Provided data →
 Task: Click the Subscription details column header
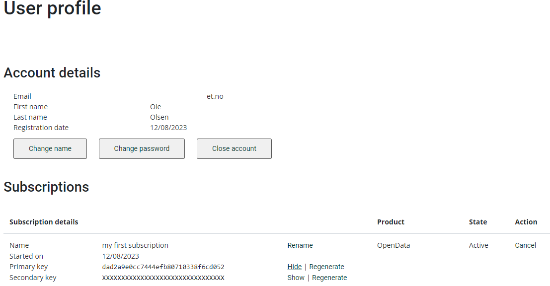tap(44, 222)
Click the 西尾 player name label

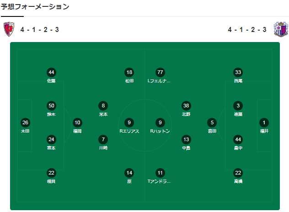[238, 81]
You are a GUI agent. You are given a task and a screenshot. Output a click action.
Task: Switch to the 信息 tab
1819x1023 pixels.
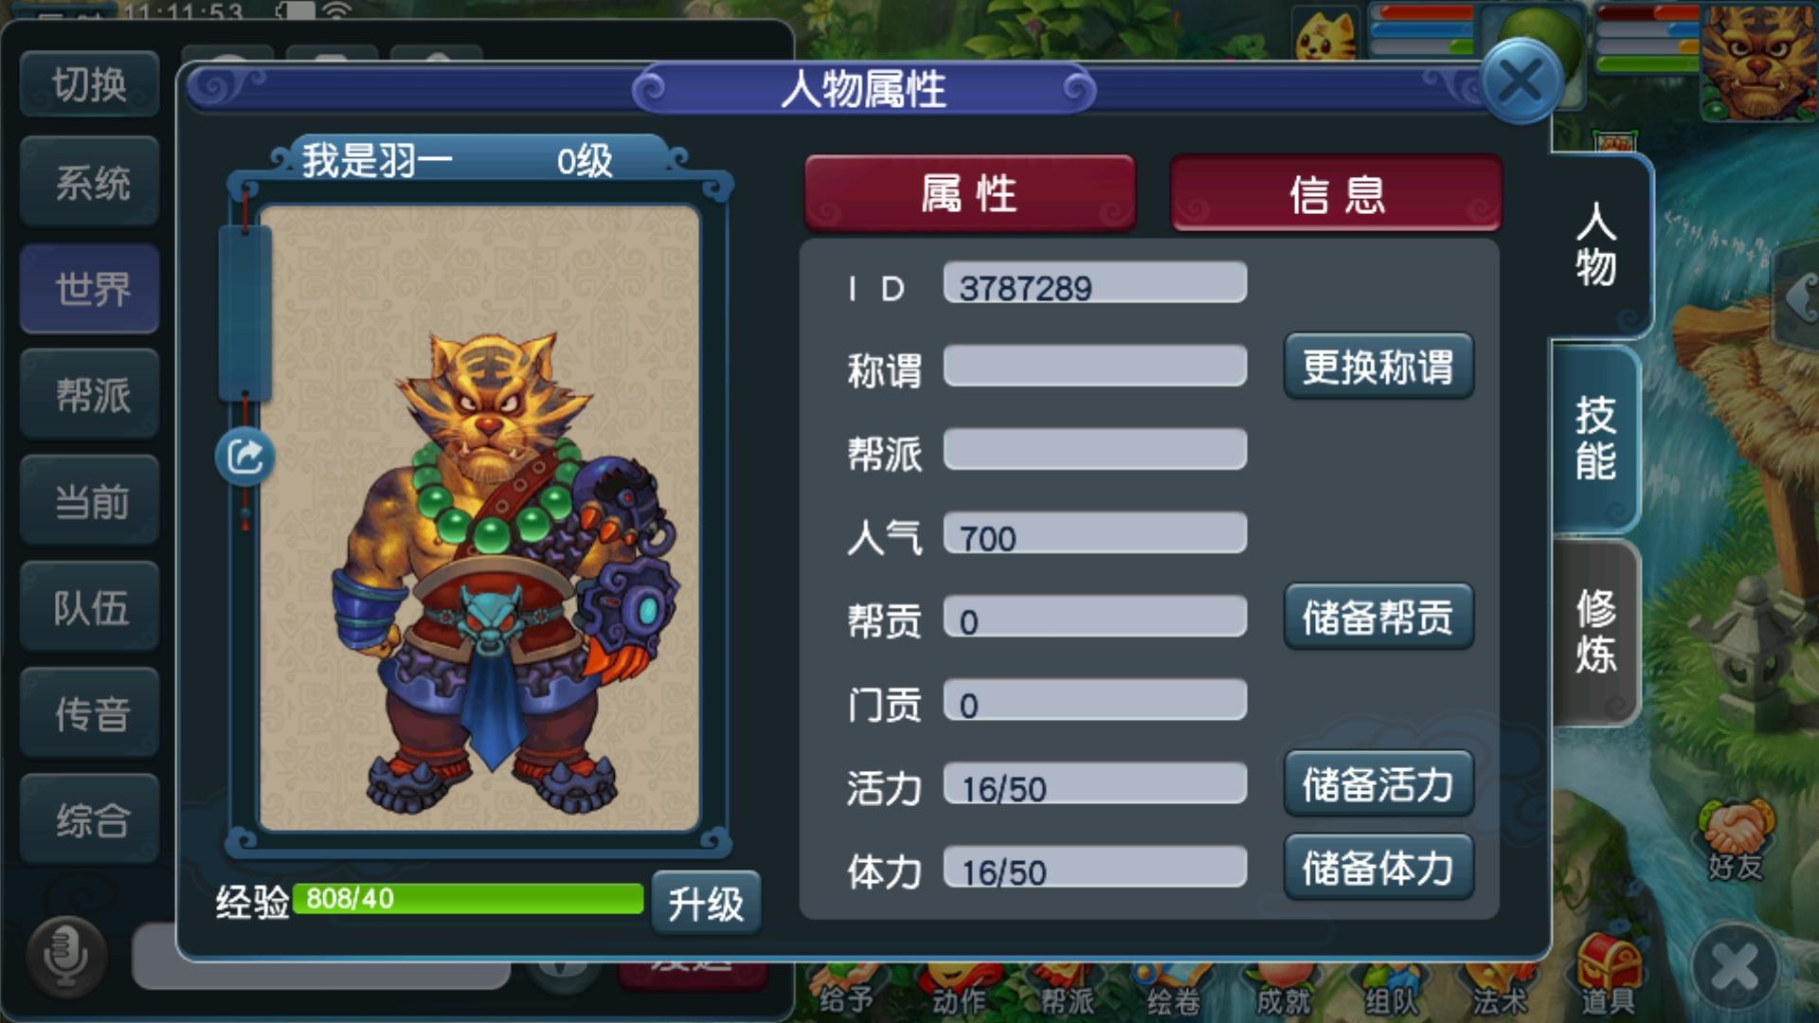pos(1337,194)
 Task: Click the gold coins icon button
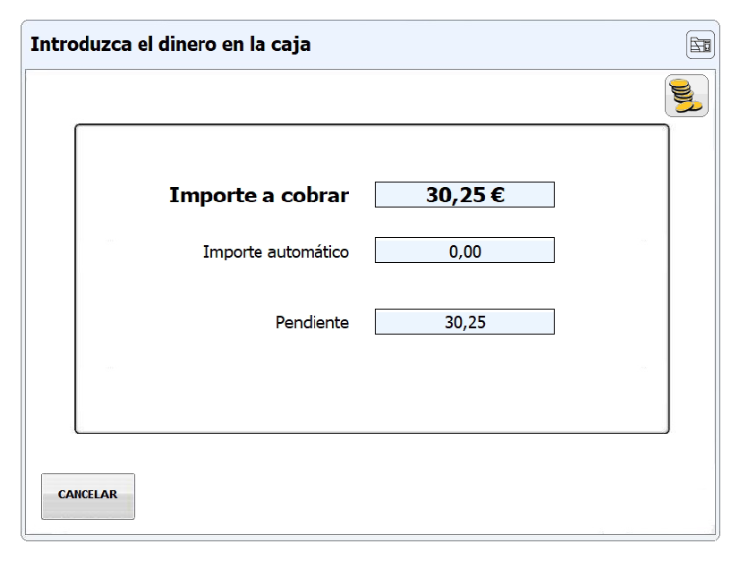686,95
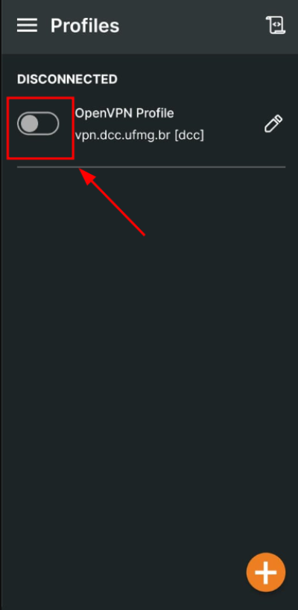The image size is (298, 610).
Task: Select the OpenVPN Profile name
Action: (124, 113)
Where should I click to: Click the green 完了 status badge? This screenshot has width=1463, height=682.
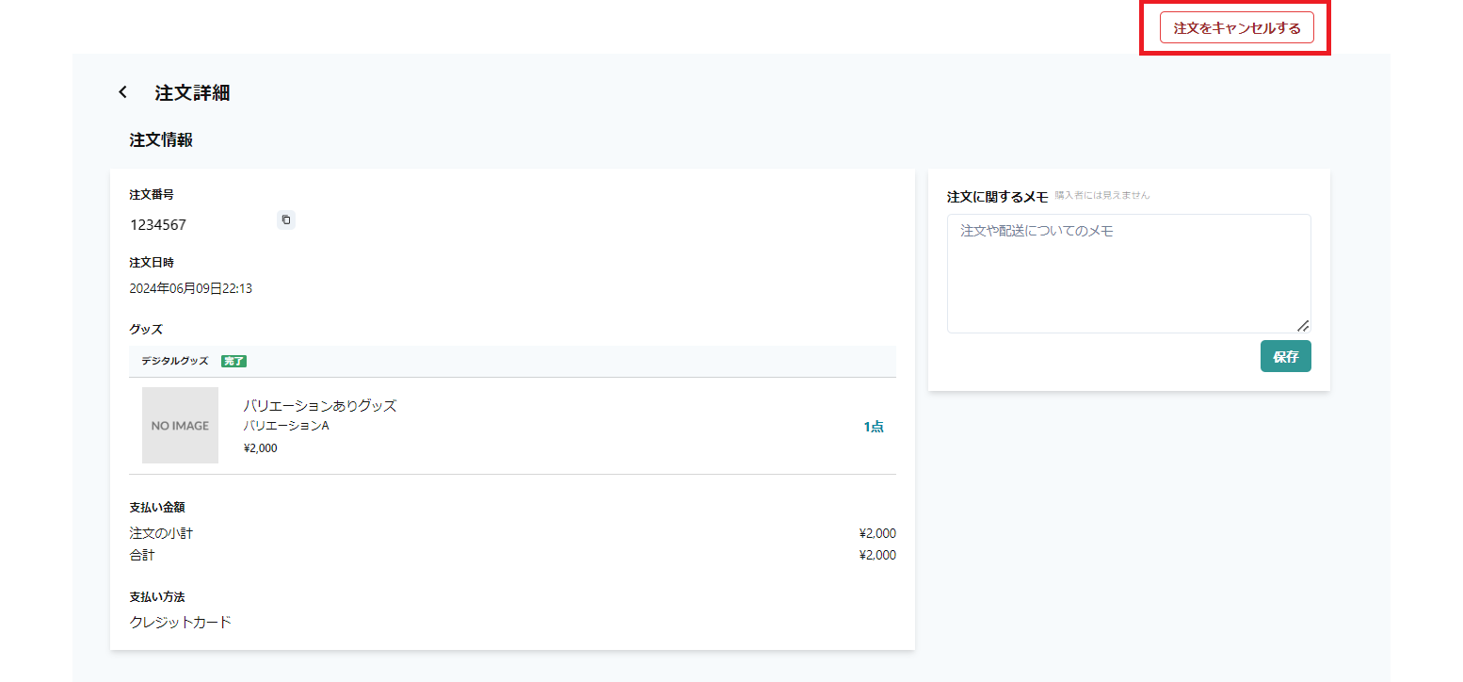233,361
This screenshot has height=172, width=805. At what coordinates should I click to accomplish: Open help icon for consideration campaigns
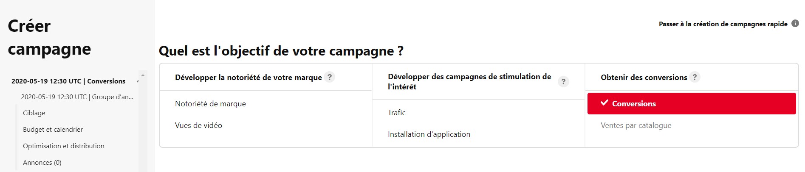[x=563, y=81]
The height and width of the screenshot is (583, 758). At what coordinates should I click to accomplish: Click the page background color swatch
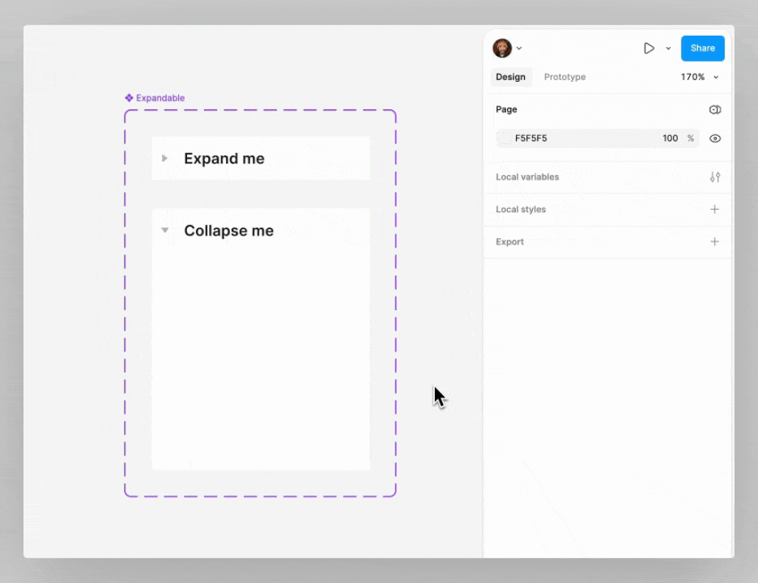tap(505, 138)
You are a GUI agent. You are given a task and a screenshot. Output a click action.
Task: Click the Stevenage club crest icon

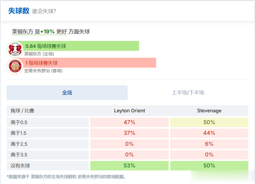click(x=15, y=66)
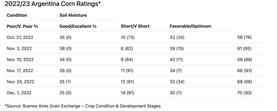Screen dimensions: 277x111
Task: Select the Nov. 10, 2022 date cell
Action: [x=20, y=60]
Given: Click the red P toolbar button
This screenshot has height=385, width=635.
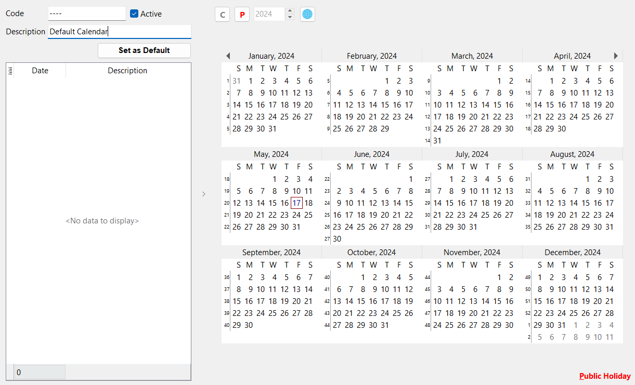Looking at the screenshot, I should [x=242, y=15].
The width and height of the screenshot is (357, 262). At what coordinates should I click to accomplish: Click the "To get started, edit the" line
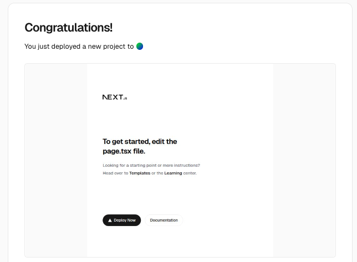point(140,142)
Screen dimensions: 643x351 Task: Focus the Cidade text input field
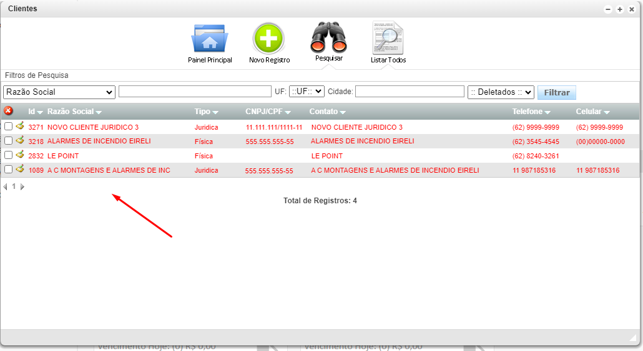click(410, 92)
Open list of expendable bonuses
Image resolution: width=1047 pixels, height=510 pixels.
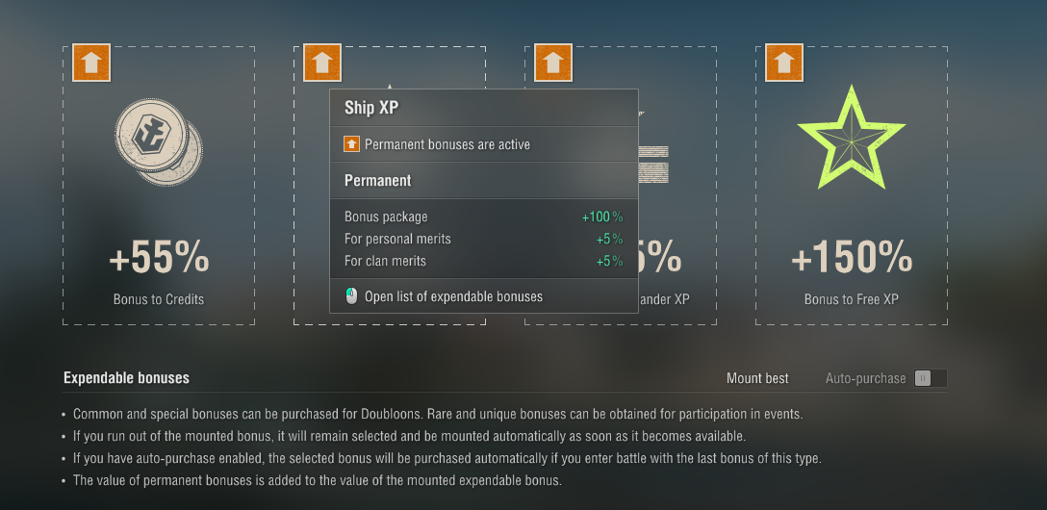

Task item → Take the lines from the one that contains "The width and" through the last line of the material above and reproduce them exactly, leaving out any pictures.

Your solution →
The width and height of the screenshot is (357, 262). At what coordinates should I click to accomplish: Click the "To get started, edit the" line
point(140,142)
Screen dimensions: 643x351 Task: Focus the Cidade text input field
click(410, 92)
Open list of expendable bonuses
Image resolution: width=1047 pixels, height=510 pixels.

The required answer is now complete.